One of the things is, “Can they produce a product?” When a person comes in, I give them something that is not too hard, not too difficult to produce or it is something that’s needed. Let’s say you’re hiring somebody at the front desk or in your front office. You need somebody who has some skills with people. I’ll give them a list of people that you need to reschedule or get reactivate. See if they can fill that book up and have people come in.
As part of the interview process, you’ll have them do an on-the-job interview.
I give them a little trial for a couple of days, sometimes three to really tell you. I got that from Nordstrom. When Nordstrom hire people, before they bring them on, they have to go around to each manager in the store of each department. That person has to give them a thumbs up. It has to be 100% thumbs up from every department head before they bring that person onboard.
That means the department heads worked with them in order to get to that point.
They worked in there. They worked side by side. They saw how fast they could pick up the job. They saw how their people skills were. Were they polite, did they have good manners or were they rude? Did they have good manners while they’re carrying a dagger behind their back?
I’ve had applicants come through the process. They’ve been on the phone, they’ve done a group interview and they’ve done a one-on-one interview, and I put them in the on-the-job interview. I’m thinking the entire time this person is going to fly on through. What happens is when they get amongst your peers and not trying to impress somebody, they let their guard down a little bit and show who they really are. The things they talk about, even their language sometimes and more importantly, how they interact with the patients and fellow employees and attempt to get their product is huge. It’s very revealing.
Those are the two main factors in selecting the right person for your team. Number one, can I produce a product? Number two, what are they like when the mask comes off? When we were dating in high school, you go out for the first couple of days and you think you’ve got your dream person. Then after sometime, you start finding out who they really are. That’s what you want to get stripped off as soon as possible before you commit to hiring a person.
Would you use the same protocol for say you’ve had somebody that’s worked with you as a staff therapist for a number of years and you think they’re going to be a great manager or clinic director or maybe even a marketing director? Would you utilize the same process to test those people internally who are already with you?
I see a lot of guys make mistakes along that area. They get a good person who can produce and they are a production machine. Then they put them on an executive position and they fail miserably. What you have there is a worker orientated type of executive. An executive is somebody who knows how to get the job done but doesn’t do the work. He gets others to get the work done. You’ve got to see how good are people at getting others to get jobs done. That’s your measuring factor whether the guy’s going to be a good executive or not. You don’t want somebody who’s going to piss everybody off either. Some people’s management skills are like that of Adolf Hitler’s or something like that. That’s not the way to do it. You’re trying to increase the affinity. You’re trying to increase everybody’s participation. You’re not going to get that by yelling at them. You’ve got to have somebody who’s persuasive but is right in most of their decision-making process and has some leadership skills that people want to follow.

**Problem 1:**
Answer these questions about the hiring excerpt:
(a) Which company did the speaker get the idea for the trial period from?
(b) How long does the speaker's trial for a new hire usually last?
(c) What does the text say an executive does?
**Problem 2:**
Return the hiring excerpt's text word for word, from "Those are the" down to "already with you?".

Saved data entries

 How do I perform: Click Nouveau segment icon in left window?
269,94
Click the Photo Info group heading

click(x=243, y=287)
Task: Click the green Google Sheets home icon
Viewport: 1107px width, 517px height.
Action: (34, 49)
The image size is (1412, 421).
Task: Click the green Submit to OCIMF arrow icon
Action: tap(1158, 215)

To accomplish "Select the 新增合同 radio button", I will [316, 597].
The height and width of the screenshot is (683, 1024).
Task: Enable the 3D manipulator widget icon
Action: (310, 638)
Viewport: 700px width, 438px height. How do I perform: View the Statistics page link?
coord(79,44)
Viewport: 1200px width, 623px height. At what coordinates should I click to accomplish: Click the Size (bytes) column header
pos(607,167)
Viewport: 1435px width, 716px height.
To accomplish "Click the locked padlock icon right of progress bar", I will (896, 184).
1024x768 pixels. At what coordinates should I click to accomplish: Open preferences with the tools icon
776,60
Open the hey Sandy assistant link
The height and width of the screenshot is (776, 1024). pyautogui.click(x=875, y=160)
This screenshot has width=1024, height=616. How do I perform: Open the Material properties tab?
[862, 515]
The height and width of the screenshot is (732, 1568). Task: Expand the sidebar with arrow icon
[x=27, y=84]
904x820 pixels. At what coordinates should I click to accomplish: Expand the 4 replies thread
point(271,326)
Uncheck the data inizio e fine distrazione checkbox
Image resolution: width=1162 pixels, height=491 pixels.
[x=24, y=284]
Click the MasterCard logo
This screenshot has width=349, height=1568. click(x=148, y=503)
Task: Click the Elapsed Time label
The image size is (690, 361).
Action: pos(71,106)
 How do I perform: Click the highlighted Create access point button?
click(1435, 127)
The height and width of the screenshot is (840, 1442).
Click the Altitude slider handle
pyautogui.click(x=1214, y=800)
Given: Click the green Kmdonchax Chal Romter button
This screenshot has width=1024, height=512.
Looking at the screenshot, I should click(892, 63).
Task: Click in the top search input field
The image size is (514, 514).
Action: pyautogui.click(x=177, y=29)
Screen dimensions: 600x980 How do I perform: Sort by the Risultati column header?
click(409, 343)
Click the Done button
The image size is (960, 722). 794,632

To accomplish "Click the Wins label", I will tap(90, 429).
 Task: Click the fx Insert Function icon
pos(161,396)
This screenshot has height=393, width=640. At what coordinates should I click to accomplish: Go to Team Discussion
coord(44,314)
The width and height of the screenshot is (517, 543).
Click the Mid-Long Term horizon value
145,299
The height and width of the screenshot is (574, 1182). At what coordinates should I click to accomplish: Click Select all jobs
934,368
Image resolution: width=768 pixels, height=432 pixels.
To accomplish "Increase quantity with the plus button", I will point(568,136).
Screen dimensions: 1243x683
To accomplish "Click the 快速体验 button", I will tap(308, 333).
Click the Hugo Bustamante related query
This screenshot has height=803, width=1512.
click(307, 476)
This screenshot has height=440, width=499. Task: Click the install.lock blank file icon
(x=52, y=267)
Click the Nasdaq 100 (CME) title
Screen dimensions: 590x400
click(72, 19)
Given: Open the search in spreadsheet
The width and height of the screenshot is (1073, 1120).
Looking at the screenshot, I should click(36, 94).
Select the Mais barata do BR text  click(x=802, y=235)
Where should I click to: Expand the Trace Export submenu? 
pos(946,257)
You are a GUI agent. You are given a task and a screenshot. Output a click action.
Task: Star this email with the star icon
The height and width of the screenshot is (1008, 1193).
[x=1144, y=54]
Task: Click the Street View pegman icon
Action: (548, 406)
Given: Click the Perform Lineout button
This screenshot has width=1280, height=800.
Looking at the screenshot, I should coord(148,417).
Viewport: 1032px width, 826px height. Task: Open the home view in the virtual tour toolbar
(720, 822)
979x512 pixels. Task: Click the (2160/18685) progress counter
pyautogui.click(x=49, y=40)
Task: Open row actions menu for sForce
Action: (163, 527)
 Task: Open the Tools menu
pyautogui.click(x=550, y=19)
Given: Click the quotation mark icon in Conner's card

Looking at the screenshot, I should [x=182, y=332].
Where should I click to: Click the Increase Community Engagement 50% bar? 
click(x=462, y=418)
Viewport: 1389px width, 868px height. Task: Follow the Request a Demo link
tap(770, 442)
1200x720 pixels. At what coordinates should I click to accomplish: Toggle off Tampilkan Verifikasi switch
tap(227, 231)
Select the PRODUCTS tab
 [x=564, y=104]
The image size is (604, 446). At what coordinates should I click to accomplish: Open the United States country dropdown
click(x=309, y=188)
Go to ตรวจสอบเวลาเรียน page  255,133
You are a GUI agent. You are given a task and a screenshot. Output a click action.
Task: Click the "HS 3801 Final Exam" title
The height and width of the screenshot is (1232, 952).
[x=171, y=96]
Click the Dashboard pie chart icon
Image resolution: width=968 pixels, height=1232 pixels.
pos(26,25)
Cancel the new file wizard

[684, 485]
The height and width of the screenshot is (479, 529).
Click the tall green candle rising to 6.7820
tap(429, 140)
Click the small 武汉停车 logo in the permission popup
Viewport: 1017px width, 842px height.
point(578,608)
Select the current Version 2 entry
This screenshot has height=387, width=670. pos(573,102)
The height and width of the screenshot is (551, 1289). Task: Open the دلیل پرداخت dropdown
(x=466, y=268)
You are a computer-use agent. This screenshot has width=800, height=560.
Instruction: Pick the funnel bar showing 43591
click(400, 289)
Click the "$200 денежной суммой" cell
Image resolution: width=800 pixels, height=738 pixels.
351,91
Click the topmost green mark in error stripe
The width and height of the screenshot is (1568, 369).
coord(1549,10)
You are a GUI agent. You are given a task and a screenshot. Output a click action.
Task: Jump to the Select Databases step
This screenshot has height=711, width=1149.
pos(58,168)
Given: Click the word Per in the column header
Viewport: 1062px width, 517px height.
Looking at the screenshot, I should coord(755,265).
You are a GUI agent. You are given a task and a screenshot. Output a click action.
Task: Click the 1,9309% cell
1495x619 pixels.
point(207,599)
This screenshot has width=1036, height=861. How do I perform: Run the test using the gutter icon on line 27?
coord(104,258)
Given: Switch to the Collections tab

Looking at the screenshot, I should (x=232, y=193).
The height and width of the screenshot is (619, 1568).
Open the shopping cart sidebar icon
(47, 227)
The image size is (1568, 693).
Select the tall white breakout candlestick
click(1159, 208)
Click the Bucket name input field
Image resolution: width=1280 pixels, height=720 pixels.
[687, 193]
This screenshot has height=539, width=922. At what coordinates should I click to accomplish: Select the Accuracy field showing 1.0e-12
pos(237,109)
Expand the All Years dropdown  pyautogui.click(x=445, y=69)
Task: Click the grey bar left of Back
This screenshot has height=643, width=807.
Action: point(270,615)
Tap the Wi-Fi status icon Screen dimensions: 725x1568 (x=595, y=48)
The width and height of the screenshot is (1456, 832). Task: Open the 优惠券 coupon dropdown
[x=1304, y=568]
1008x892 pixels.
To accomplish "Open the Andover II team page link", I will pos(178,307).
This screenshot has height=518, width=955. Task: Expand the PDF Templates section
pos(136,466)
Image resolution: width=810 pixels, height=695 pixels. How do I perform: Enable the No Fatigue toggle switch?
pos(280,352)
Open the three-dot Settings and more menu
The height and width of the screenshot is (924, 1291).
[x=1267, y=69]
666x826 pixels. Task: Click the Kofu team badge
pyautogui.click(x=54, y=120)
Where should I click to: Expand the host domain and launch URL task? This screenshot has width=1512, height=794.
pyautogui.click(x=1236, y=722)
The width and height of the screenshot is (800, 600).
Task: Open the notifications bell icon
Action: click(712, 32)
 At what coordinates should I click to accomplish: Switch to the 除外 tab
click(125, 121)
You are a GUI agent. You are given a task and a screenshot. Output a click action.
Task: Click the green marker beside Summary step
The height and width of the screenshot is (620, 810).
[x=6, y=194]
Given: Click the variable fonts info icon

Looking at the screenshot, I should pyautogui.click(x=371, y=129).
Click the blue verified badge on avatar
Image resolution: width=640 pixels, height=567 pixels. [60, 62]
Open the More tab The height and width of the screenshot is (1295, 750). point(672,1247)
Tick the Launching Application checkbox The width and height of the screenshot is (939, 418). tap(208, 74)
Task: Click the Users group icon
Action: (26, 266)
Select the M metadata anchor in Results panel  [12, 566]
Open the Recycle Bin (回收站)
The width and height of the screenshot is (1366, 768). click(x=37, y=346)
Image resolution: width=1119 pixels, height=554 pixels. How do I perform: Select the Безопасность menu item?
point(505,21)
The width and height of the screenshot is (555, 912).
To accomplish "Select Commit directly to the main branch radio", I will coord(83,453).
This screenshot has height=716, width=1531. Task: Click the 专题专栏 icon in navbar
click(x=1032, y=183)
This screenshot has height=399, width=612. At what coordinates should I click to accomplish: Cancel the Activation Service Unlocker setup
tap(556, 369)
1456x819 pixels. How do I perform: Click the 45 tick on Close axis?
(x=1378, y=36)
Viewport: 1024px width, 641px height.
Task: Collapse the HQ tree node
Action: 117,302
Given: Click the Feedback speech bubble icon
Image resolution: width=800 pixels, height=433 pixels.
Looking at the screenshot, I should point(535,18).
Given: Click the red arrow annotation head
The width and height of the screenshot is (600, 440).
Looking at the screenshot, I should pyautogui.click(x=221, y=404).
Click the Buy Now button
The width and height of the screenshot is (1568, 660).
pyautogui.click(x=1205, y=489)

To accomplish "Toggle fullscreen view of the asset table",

**Answer box 1:**
(a) Nordstrom.
(b) A couple of days, sometimes three.
(c) An executive knows how to get the job done but doesn't do the work, and gets others to get the work done.

**Answer box 2:**
Those are the two main factors in selecting the right person for your team. Number one, can I produce a product? Number two, what are they like when the mask comes off? When we were dating in high school, you go out for the first couple of days and you think you’ve got your dream person. Then after sometime, you start finding out who they really are. That’s what you want to get stripped off as soon as possible before you commit to hiring a person.
Would you use the same protocol for say you’ve had somebody that’s worked with you as a staff therapist for a number of years and you think they’re going to be a great manager or clinic director or maybe even a marketing director? Would you utilize the same process to test those people internally who are already with you?